For example, there used to be a $10 million cap on companies that engaged in fraudulent or misleading practices. That is now up to three percent of the value of the benefit derived from the product or three percent of worldwide annual gross revenue.
Another development, Li says, is a pullback in regulator guidance in this area. Recently the bureau “archived” its environmental claims guidance, “so what we have now is a bit of a regulatory vacuum – we’ve got greater scrutiny, but less guidance.”
Li explains that when the bureau put out its guidance in 2008, it was a document that companies used as a roadmap for making green claims in areas such as recyclability, compostability, and carbon neutrality. However, the bureau recently said the 2008 guidelines don’t reflect current thinking and archived it as a piece of “historical documentation.” New guidelines have yet to be published.
“So, although we still have the law, and the law is generally the same as misleading advertising, which governs greenwashing, . . . we don’t have that prescriptive guidance anymore,” she says. “A lot of companies are now struggling to figure out, for example, what are, say, the four factors I should consider when making a recycling claim.”
A rising number of greenwashing litigation cases
Li’s colleague at Blakes, litigator David Tupper, adds that activist organizations, such as Greenpeace, have been actively pursuing greenwashing complaints, including those that result in investigations by securities regulators or competition regulators.
He points to cases catalogued in Climate Case Chart, which provides a US climate change litigation database and a global climate change litigation database.
The US chart is updated monthly and includes 1,613 cases, while the global database includes 741 from over 55 countries. The database also provides climate litigation cases before international or regional courts or tribunals. Under the category of “misleading advertising” in the global database, there are 39 cases, including Greenpeace Canada’s to the Competition Bureau of Canada in March 2023, alleging that the Pathways Alliance’s “Let’s clear the air” advertising campaign makes false or misleading representations.
Formed in 2021, the Pathways Alliance is a coalition of Canada’s six largest oil sand producers: Canadian Natural Resources Limited, Cenovus Energy, ConocoPhillips Canada, Imperial, MEG Energy, and Suncor Energy. Collectively, these six companies produce 95 percent of Canada’s oil sands production and are responsible for 63 percent of Canada’s total daily oil production.
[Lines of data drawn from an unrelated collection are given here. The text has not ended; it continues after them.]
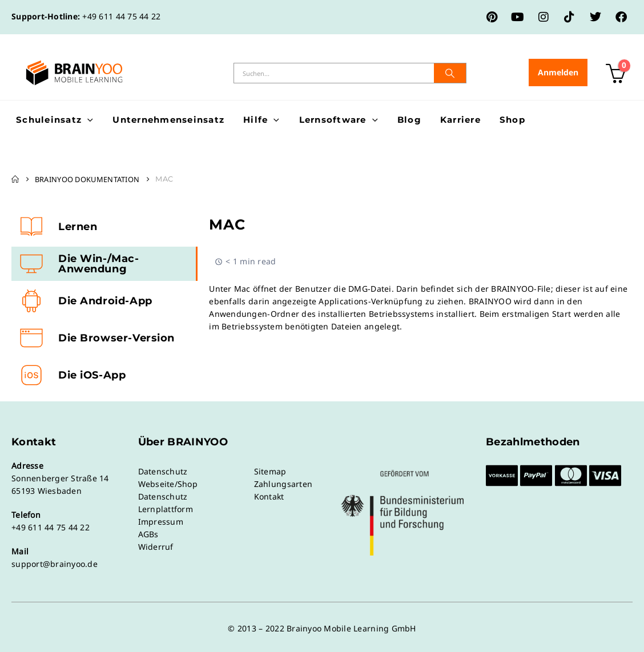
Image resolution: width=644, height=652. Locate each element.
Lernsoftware (333, 119)
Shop (512, 119)
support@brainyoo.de (54, 564)
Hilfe (255, 119)
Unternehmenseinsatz (168, 119)
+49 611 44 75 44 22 (121, 16)
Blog (409, 119)
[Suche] (450, 73)
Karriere (460, 119)
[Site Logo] (74, 73)
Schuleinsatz (49, 119)
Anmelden (558, 72)
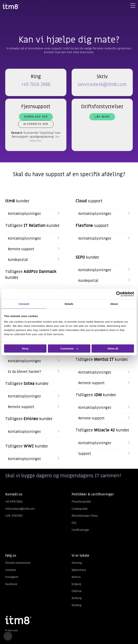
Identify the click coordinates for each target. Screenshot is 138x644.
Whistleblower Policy (85, 516)
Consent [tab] (24, 304)
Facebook (11, 584)
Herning (77, 563)
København (79, 570)
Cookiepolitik (79, 509)
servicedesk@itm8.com (102, 84)
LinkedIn (11, 570)
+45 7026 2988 (36, 84)
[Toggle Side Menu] (133, 5)
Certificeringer (80, 530)
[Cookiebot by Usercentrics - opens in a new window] (119, 294)
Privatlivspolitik (81, 502)
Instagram (12, 577)
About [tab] (114, 304)
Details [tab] (69, 304)
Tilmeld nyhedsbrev (18, 563)
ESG (74, 523)
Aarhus (76, 577)
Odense (77, 591)
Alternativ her (36, 124)
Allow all (113, 348)
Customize (69, 348)
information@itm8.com (20, 509)
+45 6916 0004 (14, 502)
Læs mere (102, 117)
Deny (25, 348)
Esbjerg (76, 584)
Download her (36, 117)
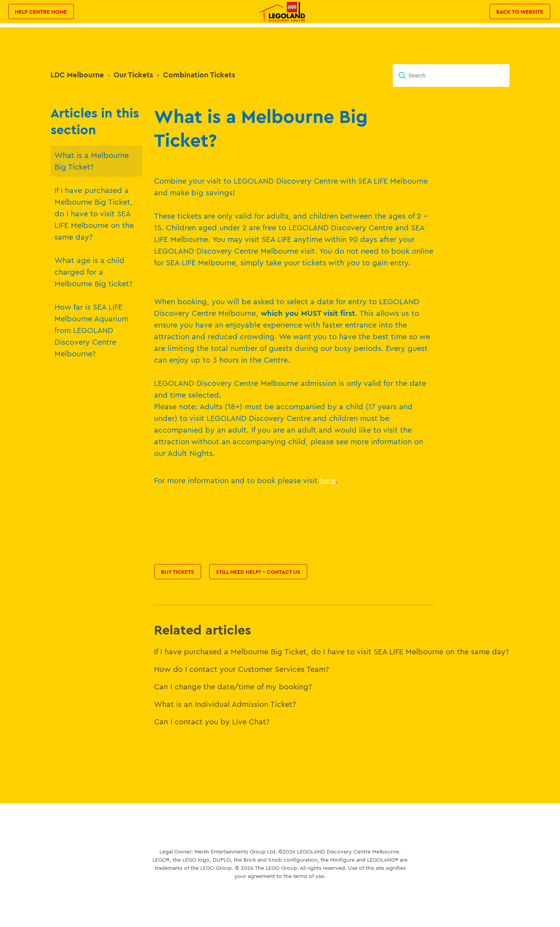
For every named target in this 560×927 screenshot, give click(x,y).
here (328, 480)
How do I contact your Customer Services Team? (242, 669)
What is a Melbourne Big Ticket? (91, 161)
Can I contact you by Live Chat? (212, 721)
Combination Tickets (199, 75)
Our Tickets (133, 75)
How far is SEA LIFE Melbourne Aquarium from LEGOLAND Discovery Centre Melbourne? (91, 330)
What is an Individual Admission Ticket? (225, 704)
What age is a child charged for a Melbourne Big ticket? (93, 272)
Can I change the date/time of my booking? (233, 686)
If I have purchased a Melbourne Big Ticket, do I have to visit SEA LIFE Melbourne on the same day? (94, 213)
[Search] (451, 75)
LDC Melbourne (77, 75)
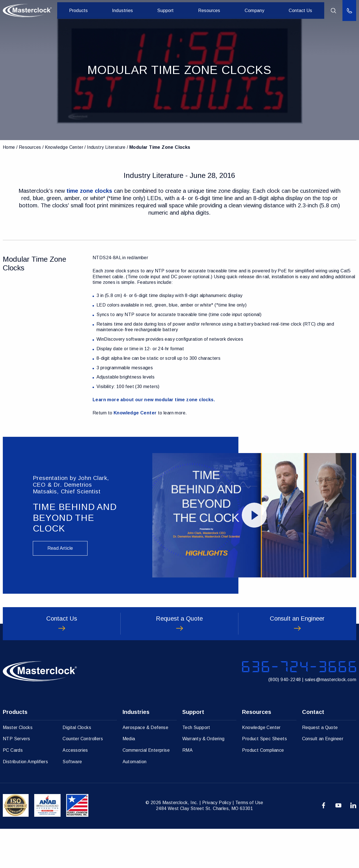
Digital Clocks (77, 767)
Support (170, 10)
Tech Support (196, 767)
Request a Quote (320, 767)
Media (129, 778)
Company (256, 10)
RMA (187, 789)
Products (87, 10)
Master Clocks (18, 767)
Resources (212, 10)
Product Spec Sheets (264, 778)
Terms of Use (249, 842)
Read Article (60, 548)
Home (9, 147)
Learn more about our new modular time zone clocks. (154, 400)
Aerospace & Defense (145, 767)
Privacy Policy (217, 842)
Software (72, 801)
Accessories (75, 789)
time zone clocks (89, 191)
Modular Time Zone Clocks (160, 147)
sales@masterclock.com (331, 717)
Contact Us (300, 10)
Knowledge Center (64, 147)
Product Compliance (263, 789)
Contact (313, 751)
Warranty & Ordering (203, 778)
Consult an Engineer (323, 778)
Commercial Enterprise (146, 789)
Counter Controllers (83, 778)
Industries (129, 10)
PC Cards (12, 789)
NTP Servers (16, 778)
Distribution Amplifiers (25, 801)
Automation (135, 801)
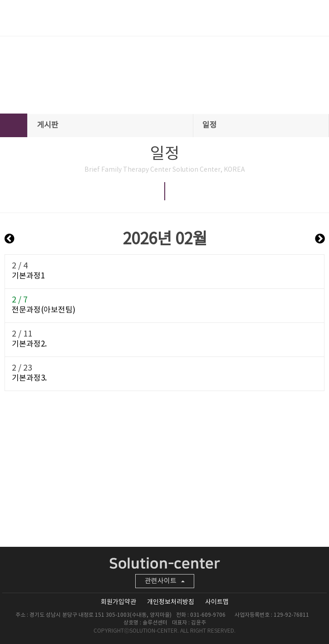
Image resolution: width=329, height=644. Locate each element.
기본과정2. (29, 344)
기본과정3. (29, 378)
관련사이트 (165, 581)
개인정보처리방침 (171, 602)
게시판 (111, 125)
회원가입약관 (118, 602)
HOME (14, 125)
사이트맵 (217, 602)
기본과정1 (28, 276)
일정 (261, 125)
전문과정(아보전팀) (44, 310)
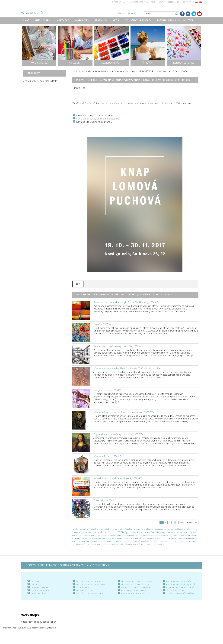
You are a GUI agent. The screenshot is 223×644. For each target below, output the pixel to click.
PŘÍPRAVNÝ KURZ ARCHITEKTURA (136, 581)
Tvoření (133, 532)
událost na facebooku (108, 119)
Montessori (118, 541)
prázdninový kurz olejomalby (91, 529)
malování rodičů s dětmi (154, 544)
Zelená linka (174, 2)
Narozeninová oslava (152, 538)
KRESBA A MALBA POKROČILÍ (89, 581)
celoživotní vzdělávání (116, 536)
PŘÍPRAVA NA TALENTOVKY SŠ (180, 587)
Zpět (78, 284)
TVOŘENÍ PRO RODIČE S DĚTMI (180, 593)
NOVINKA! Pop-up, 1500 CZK (108, 456)
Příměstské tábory (157, 532)
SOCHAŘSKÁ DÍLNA (175, 590)
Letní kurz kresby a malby (177, 532)
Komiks (75, 529)
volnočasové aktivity (164, 536)
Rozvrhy (162, 2)
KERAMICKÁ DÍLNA (84, 590)
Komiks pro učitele (98, 536)
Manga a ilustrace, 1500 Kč (107, 390)
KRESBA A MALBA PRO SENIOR (90, 584)
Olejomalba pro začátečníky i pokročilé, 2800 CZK (118, 434)
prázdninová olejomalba (114, 529)
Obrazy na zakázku (169, 538)
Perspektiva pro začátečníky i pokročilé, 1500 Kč (118, 346)
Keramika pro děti (79, 544)
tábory (167, 541)
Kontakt (186, 2)
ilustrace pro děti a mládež (112, 544)
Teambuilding (83, 541)
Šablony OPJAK (133, 536)
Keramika (144, 532)
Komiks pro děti (94, 544)
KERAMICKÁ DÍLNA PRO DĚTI (134, 590)
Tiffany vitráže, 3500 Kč (105, 500)
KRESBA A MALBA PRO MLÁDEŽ (181, 584)
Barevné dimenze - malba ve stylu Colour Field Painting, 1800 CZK (126, 302)
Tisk (153, 2)
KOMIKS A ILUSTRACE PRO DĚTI (136, 593)
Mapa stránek (136, 2)
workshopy (86, 538)
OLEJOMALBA (82, 587)
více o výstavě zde (86, 119)
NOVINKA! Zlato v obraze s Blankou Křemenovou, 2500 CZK (124, 412)
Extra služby (129, 538)
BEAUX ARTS (37, 584)
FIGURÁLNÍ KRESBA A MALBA (89, 593)
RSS (147, 2)
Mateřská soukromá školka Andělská (107, 538)
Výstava (154, 541)
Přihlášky (109, 541)
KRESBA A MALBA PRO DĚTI (179, 581)
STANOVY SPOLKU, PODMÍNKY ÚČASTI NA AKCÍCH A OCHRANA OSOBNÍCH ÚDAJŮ (68, 565)
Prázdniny (121, 532)
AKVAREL (35, 581)
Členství (128, 541)
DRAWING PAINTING (40, 587)
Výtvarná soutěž (97, 541)
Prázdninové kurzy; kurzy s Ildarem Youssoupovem (146, 529)
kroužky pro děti (148, 536)
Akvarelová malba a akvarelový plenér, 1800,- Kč (118, 478)
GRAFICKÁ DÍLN (38, 593)
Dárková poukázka (141, 541)
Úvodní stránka (120, 2)
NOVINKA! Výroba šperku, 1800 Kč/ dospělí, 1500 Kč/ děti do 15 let (127, 368)
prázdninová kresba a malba (179, 529)
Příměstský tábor (103, 532)
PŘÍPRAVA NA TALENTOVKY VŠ (135, 584)
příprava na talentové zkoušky (183, 541)
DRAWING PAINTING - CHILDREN (136, 587)
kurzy (161, 541)
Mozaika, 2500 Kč (102, 324)
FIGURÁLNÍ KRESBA (40, 590)
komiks (176, 536)
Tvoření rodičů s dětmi (134, 544)
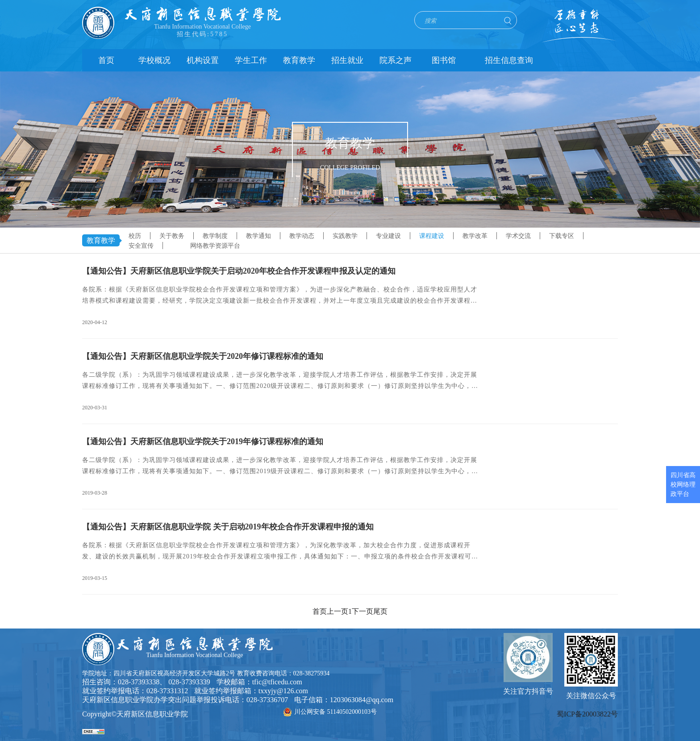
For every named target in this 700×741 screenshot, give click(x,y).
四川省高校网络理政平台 (683, 484)
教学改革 (475, 236)
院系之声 (396, 60)
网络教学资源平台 (215, 246)
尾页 (380, 612)
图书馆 (444, 60)
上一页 (338, 612)
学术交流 (518, 236)
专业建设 (388, 236)
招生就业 (347, 60)
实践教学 (345, 236)
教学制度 (215, 236)
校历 (135, 236)
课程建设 (432, 236)
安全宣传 (141, 246)
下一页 (362, 612)
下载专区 (562, 236)
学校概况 (154, 60)
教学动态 (302, 236)
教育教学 (299, 60)
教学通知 (258, 236)
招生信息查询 (509, 60)
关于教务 (172, 236)
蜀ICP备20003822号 (587, 714)
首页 (106, 60)
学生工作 (251, 60)
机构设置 (203, 60)
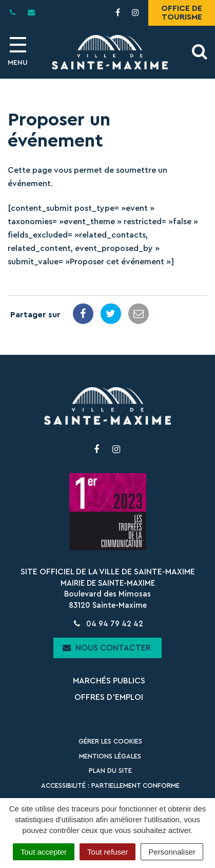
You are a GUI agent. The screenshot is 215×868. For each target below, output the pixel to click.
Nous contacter (107, 647)
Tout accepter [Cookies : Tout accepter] (44, 852)
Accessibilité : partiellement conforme (110, 785)
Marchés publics (109, 681)
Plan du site (110, 770)
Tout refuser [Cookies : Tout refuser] (107, 852)
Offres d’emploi (109, 697)
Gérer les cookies (110, 741)
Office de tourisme (182, 12)
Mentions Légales (110, 756)
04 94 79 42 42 (107, 624)
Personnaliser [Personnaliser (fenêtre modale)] (172, 852)
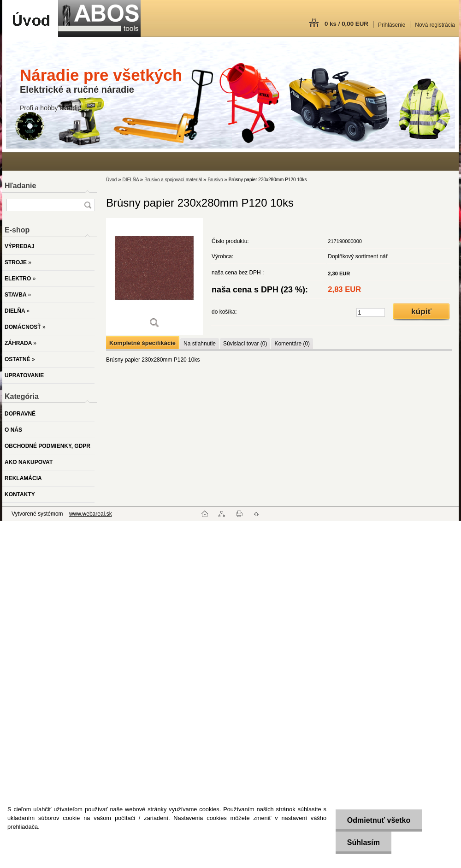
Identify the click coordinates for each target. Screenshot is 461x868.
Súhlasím (363, 842)
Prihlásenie (391, 25)
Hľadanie (20, 185)
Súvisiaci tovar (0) (245, 344)
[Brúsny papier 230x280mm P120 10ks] (154, 276)
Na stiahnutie (200, 344)
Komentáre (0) (292, 344)
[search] (88, 205)
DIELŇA (130, 179)
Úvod (111, 179)
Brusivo (215, 179)
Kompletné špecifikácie (142, 343)
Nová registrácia (435, 25)
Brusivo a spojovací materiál (173, 179)
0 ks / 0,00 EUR (346, 24)
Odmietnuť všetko (378, 820)
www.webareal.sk (90, 514)
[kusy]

Greenpeace Canada alleges that Pathways Alliance’s claim that they are actively reducing emissions and helping Canada achieve its climate targets is false and misleading for four reasons:
- Pathways’ net zero plan fails to incorporate the lifecycle of their products and does not account for more than 80 per cent of their emissions, meaning that their calculations do not result in them achieving net zero;
- Pathways members claim to be “making strides toward net zero” but at the same time are expanding their fossil fuel production;
- Pathways has indicated that the only issues facing their carbon capture and sequestration project are related to financing and regulatory approval, but the technologies themselves are speculative; and
- the representations give the impression that Pathways Alliance is a climate leader, but individually and through industry affiliation, PA members have advocated, advertised, or spoken against climate action in Canada.
The database also features another complaint Greenpeace Canada made to the Competition Bureau against Shell Canada, alleging that its drive carbon neutral products are making false or misleading that customers can reduce the carbon emissions from their fuel purchases by offsetting those emissions from three forest-based offset projects that Shell supports.
Perhaps the biggest settlement involving greenwashing in Canada to date was a case brought in 2015 against Volkswagen AG and several of its Canadian subsidiaries, alleging it misrepresented the tailpipe emissions of certain diesel-powered vehicles for model years 2009 to 2015 as being “cleaner” than they actually were.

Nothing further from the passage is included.